* [TEXTO FUENTE]
★ ★ ★

Es la costumbre. Cuando alguien se muere, aunque haya sido lo peor de lo peor, se convierte en una buena persona. En el mundo de la política pasa más o menos lo mismo. Años y años a cara de perro con sus enemigos en el estrado y cuando alguien abandona ese estrado ya no hay enemigos, sino compañeros. Y empiezan a surgir las alabanzas. Los insultos, que eran el pan caliente de todos los días, se convierten milagrosamente en más piropos de los que salen en ‘Me quedo contigo’, la preciosa canción de los Chunguitos. Sólo falta que el plenario puesto en pie entone el ‘Clavelitos’ de la tuna para que la despedida tenga el sabor de una lágrima en el escaño, como imitando al maestro Peret entre las palmas emocionadas de la concurrencia.

★ ★ ★

* [DATOS PROPORCIONADOS]
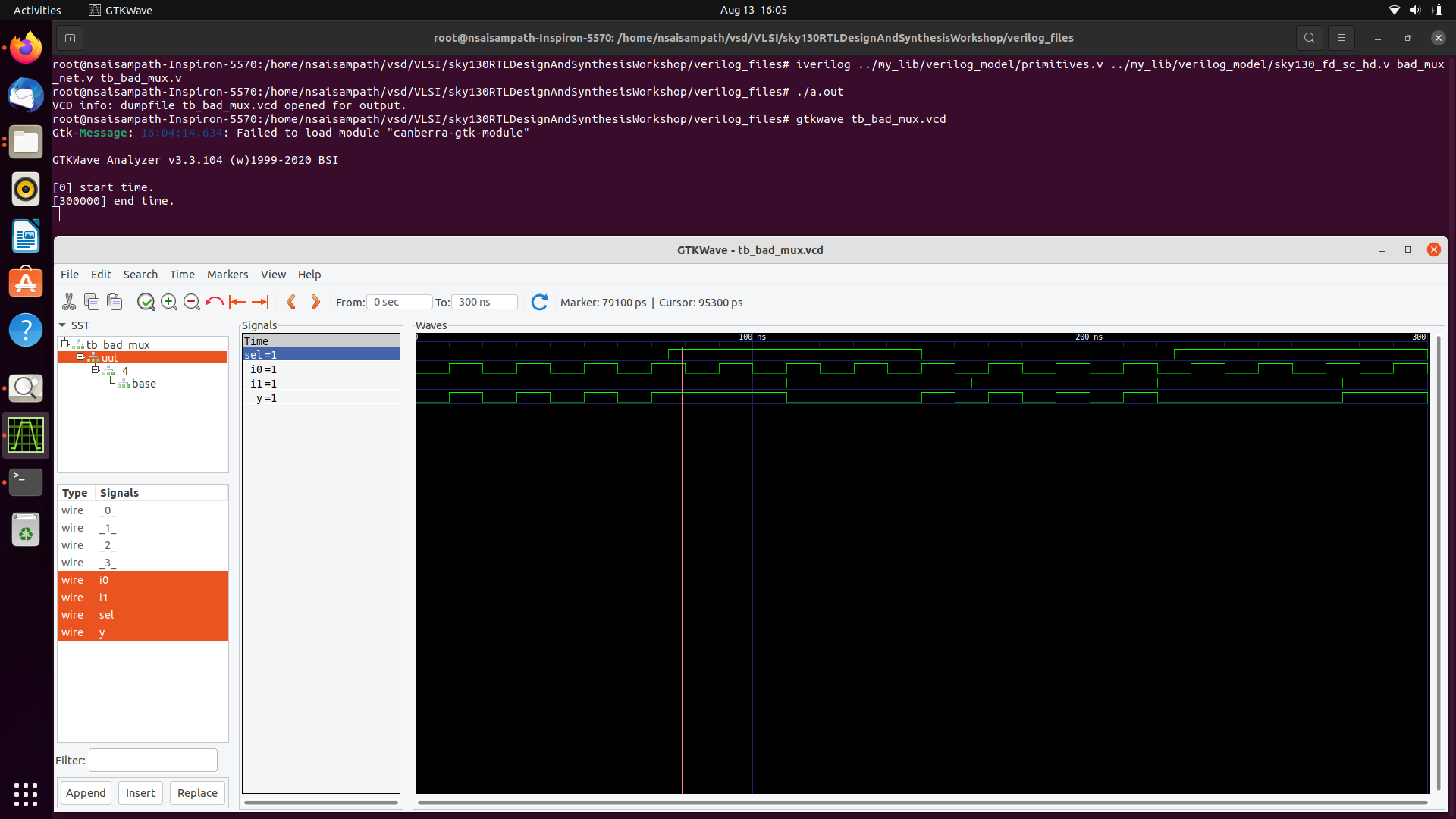The image size is (1456, 819).
Task: Jump to start time arrow icon
Action: click(x=237, y=302)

★ ★ ★

* [INSTRUCCIONES]
1. Indica qué canción de los Chunguitos menciona el texto fuente.
2. Transcribe del texto fuente el pasaje que va desde "Es la costumbre." hasta "de la concurrencia.".

* [SOLUCIONES]
1. ‘Me quedo contigo’.

2.
Es la costumbre. Cuando alguien se muere, aunque haya sido lo peor de lo peor, se convierte en una buena persona. En el mundo de la política pasa más o menos lo mismo. Años y años a cara de perro con sus enemigos en el estrado y cuando alguien abandona ese estrado ya no hay enemigos, sino compañeros. Y empiezan a surgir las alabanzas. Los insultos, que eran el pan caliente de todos los días, se convierten milagrosamente en más piropos de los que salen en ‘Me quedo contigo’, la preciosa canción de los Chunguitos. Sólo falta que el plenario puesto en pie entone el ‘Clavelitos’ de la tuna para que la despedida tenga el sabor de una lágrima en el escaño, como imitando al maestro Peret entre las palmas emocionadas de la concurrencia.